In the presented study, we found that the difference of PET images in column (3) of figure 5 was very minimal for the majority of the volume, even in small areas with minor error on the PCT images. It indicates that the PET attenuation correction on PCT is not sensitive to image errors of soft tissue inside the volume. Slightly larger errors were observed close to skull; this could be because the skull absorbed far less radiopharmaceuticals than brain which led to higher relative error. Another reason could be that the attenuation correction is more sensitive to the error of PCT on skull which is much denser than soft tissue. Such error could be attributable to the residual mismatch between MR and PET images during both training and predicting stages.

In addition, computational cost for training a model is a challenge for machine learning-based PCT synthesis methods. We implemented the proposed algorithm with Python 3.5.2 as in-house software on a Intel Xeon® CPU ES-2623 v3 @ 3.00 Ghz × 8. In the present study, the training stage requires ~17 GB and ~21 h for the training datasets of 16 patients. Recently, since the development of graphical processing unit (GPU)-based parallel computing, a GPU-based parallelized algorithm has been proposed to accelerate classification random forests (Jayaraj et al 2016). In future work, we hope to modify the proposed algorithm to run on a GPU framework to decrease computational time.

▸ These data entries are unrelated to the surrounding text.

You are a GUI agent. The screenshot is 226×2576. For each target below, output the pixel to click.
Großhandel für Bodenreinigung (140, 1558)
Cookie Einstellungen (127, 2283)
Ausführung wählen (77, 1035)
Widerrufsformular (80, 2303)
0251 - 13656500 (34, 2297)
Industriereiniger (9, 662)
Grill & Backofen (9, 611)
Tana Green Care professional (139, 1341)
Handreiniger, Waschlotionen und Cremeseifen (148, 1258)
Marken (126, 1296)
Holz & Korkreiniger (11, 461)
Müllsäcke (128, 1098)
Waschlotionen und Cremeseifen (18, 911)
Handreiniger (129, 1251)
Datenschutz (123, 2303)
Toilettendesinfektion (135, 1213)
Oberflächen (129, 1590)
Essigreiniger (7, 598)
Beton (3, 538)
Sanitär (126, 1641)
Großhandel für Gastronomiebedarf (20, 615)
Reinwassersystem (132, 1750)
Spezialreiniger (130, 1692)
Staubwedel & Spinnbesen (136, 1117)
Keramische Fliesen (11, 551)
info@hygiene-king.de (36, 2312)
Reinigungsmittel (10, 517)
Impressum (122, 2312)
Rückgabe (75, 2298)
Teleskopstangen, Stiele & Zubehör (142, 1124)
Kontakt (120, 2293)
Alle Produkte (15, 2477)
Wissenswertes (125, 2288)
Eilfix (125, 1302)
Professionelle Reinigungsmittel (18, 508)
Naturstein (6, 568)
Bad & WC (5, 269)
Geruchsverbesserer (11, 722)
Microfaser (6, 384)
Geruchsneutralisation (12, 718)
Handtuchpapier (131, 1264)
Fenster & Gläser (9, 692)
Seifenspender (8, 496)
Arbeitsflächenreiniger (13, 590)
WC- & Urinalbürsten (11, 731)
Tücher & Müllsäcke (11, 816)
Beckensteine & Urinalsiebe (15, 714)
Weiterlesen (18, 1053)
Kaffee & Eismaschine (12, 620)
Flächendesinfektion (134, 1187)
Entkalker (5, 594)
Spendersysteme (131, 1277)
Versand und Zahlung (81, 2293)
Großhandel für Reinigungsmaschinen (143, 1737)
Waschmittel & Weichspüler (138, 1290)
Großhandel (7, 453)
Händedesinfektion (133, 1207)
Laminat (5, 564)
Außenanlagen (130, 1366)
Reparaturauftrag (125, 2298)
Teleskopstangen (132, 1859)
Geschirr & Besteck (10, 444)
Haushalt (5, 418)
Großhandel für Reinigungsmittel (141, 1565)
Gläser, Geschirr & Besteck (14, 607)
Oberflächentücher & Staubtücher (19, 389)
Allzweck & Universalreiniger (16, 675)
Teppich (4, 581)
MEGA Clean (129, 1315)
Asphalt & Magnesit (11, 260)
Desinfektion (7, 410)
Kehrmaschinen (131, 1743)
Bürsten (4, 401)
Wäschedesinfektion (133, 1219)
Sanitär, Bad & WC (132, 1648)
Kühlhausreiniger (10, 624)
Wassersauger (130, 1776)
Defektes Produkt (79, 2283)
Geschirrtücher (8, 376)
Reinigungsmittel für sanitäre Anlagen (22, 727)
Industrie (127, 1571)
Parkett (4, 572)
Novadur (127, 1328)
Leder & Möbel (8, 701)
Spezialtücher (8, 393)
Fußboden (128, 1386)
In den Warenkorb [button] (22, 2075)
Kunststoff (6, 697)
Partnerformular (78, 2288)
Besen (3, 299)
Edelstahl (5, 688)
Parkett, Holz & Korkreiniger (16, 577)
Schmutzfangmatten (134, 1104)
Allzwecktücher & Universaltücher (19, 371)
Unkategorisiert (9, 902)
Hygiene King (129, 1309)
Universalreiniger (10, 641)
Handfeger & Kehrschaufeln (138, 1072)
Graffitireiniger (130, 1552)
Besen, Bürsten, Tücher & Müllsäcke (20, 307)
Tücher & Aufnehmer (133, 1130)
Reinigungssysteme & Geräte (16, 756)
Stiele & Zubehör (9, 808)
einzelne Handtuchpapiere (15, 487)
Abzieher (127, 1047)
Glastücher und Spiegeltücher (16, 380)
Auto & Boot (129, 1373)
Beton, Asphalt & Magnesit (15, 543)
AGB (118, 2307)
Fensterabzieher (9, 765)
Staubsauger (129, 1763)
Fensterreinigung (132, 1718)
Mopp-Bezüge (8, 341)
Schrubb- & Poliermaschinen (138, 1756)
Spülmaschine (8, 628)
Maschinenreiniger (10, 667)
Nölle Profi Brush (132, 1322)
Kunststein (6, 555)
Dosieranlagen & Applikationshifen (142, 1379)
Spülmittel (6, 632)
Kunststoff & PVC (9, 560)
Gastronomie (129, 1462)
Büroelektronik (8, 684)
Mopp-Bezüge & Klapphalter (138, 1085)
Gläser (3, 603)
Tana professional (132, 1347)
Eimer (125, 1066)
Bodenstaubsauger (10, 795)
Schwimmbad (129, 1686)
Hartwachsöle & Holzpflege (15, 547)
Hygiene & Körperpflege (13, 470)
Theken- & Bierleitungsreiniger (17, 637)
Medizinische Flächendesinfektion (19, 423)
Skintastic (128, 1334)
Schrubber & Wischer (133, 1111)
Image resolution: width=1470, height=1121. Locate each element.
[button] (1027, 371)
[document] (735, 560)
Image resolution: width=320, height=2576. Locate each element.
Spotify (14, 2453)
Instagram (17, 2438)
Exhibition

In this study, we included a limited number of patient datasets to test the feasibility of our method. A large number of datasets including a variety of anatomical variation and pathology abnormalities would further reduce bias during the model training. Future studies should involve a comprehensive evaluation with a larger population of patients with diverse demographics and pathological abnormalities. Different testing and training datasets (including normal and abnormal cases) from different institutes would also be valuable to evaluate the clinical utility of our method. Moreover, this study validated the proposed method by quantifying the image accuracy of corrected PET images. Small differences from ground truth are observed, and its potential clinical impact (e.g. on diagnosis sensitivity and specificity) needs to be better understood. Thus, investigation of the diagnostic accuracy of the proposed method in detection and localization of disease would be of great interest for expanding this work to the clinic.

In this feasibility study, we evaluated our method on FDG brain PET scans. Future work will extend the proposed method to whole-body applications. Compared with brain scans, whole-body scans feature higher anatomical heterogeneities in patient body and anatomical variability among patients, which may lead to degraded performance of the existing segmentation-based methods and atlas-based methods respectively (Hofmann et al 2008). The proposed learning-based method would be affected less by these two factors, while the complexity in whole body would demands higher accuracy on PCT to predict bone thickness and air-tissue interfaces. Moreover, as mentioned above, geometric distortion could be significant in whole-body MRI scanning. Novel methods such as real-time image distortion correction methods have been reported to have excellent performance, and its combination with our method would definitely aid in MR-based PET attenuation correction (Crijns et al 2011). For such cases, a phantom or clinical study on the effect of geometric distortion on PCT generation and PET attenuation correction may be necessary.

Conclusion

We proposed a learning-based method to generate PCT images from MR images for brain PET attenuation correction. This work demonstrates a novel learning-based approach based on a random forest regression with patch-based anatomical signatures to effectively capture the relationship between the CT and MR images. Reconstructed PET images for brain scan using the PCT exhibit errors well below accepted test/retest reliability of PET/CT indicating high quantitative equivalence.

Acknowledgments

This research is supported in part by the National Cancer Institute of the National Institutes of Health under Award Number R01CA215718, the Department of Defense (DoD) Prostate Cancer Research Program (PCRP) Award W81XWH-13-1-0269 and Emory Winship Pilot Grant.

Footnotes

Disclosure

No potential conflicts of interest relevant to this article exist.